Art, Mindfulness, and Medical Practice: Wu Zhen’s The Fisherman
As a fine art photographer and a physician, I believe that visual art is a portal through which we can find powerful connections between ourselves and people from all walks of life.
For physicians and others in healthcare, art can provide a framework that offers the potential to build understanding and create greater trust. By spending time with a work of art, we’re able to explore what the world might mean to somebody completely different from us.
Art is also a way to access mindfulness in a way that feels meaningful and relatable. It only takes a few minutes of focused attention to gain a greater and more subtly shaded experience.
Think of the way that you listen to music. It may be simply background noise, other times entertainment, but there are times that the experience offer a gateway to new ideas, or a way to connect the dots that have been accumulating in your subconscious mind.
In a previous article, I shared the very contemporary insights and connections that we can access by spending time with Vermeer’s The Geographer, painted in the 1600s. In this article, I’ll explore an even older work of art: Wu Zhen’s The Fisherman.
Wu Zhen painted in the 14th century. In his lifetime, he was not really acknowledged or recognized as being an important artist. But about a hundred years later, he was identified as one of the four Great Masters of the Yuan. As a result, his work became a real point of reference for many subsequent artists, and that continues to this day.
When Wu Zhen was painting, his country was in chaos as a result of the Mongol takeover. Despite (or perhaps because of) this turmoil, there was tremendous cultural growth. At the time, there was a very powerful, industrious scholar class that was highly visible in public life. For the middle class, that was a realm of life to aspire to.
But there was also an idealized life of a simpler and more rural lifestyle. Although Wu Zhen was educated and could well have lived comfortably as a scholar, he chose to take his life in a slower direction, away from the turmoil and conflict that was part of life in the city.

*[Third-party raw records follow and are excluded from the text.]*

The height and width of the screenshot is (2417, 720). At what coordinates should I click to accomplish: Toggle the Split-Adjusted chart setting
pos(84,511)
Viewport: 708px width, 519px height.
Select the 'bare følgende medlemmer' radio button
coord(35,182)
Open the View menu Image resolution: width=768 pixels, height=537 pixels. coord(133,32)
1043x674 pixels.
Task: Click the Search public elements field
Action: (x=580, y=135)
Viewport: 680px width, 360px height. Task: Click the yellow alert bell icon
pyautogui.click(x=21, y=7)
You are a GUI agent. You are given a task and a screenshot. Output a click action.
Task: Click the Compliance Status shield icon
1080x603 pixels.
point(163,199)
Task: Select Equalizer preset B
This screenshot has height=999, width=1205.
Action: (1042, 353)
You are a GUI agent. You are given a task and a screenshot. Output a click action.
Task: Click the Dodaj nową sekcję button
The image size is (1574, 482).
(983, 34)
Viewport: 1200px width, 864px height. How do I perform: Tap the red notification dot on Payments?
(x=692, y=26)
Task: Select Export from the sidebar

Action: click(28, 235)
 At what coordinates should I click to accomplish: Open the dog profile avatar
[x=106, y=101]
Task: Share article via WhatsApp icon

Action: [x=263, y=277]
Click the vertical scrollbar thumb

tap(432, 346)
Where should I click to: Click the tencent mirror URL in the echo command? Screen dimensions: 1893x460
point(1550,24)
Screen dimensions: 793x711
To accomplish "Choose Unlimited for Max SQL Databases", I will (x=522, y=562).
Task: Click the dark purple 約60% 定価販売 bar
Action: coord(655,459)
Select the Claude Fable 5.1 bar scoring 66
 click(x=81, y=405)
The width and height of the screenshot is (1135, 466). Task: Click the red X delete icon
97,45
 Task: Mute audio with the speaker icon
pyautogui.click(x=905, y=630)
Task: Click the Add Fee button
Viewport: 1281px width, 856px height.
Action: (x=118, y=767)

Through his work, he sought to capture and distill the essence of his subject with line, shade, and pattern. Many of his works, like this one, included a poem written in calligraphy, which is translated by the Metropolitan Museum of Art as:
Red leaves west of the village reflect evening rays,
Yellow reeds on a sandy bank cast early moon shadows.
Lightly stirring his oar,
Thinking of returning home,
He puts aside his fishing pole, and will catch
no more.
So he lived this very simple rural lifestyle, yet was a man of great intellect.
At the same time, in the cities, other Chinese artists were creating more literal portraiture. But it was understood that there was a difference between this more factual based way of working versus the more ethereal and intellectual work of somebody like Wu Zhen.
In our contemporary age, such a longing for simplicity or austerity may be interpreted as a sign of a less sophisticated or uneducated mind. Yet these preconceptions can be misleading. Wu Zhen’s work is a reminder that in accepting such a one-dimensional stereotype, we may overlook the richness and depth of an individual. And we are all the worse for the loss.
How can you transfer the experience of art to the practice of medicine? Consider what happens when you meet a patient or somebody in your everyday life. With the brief time allotted for the encounter, you might only be given the outlines of that person, almost like a quick sketch.
Perhaps if you’re open to this richer way of seeing, you will take a few moments to appreciate those outlines, and to notice that more often than not, they do not fit into a simple template. In doing so you might be able to discern more layers than you first realized. Perhaps it’s the choice of clothing, the way they carry themselves, the book they hold in their hand. And as a result, your questions may become more nuanced and your listening more focused.
Think about this way of relating as creating sort of a bridge between you and the other person. You might be able to find a connection or trace a thread of a clue in the same way as you might experience a work of art.
An earlier version of this article appeared on this website in April 2023.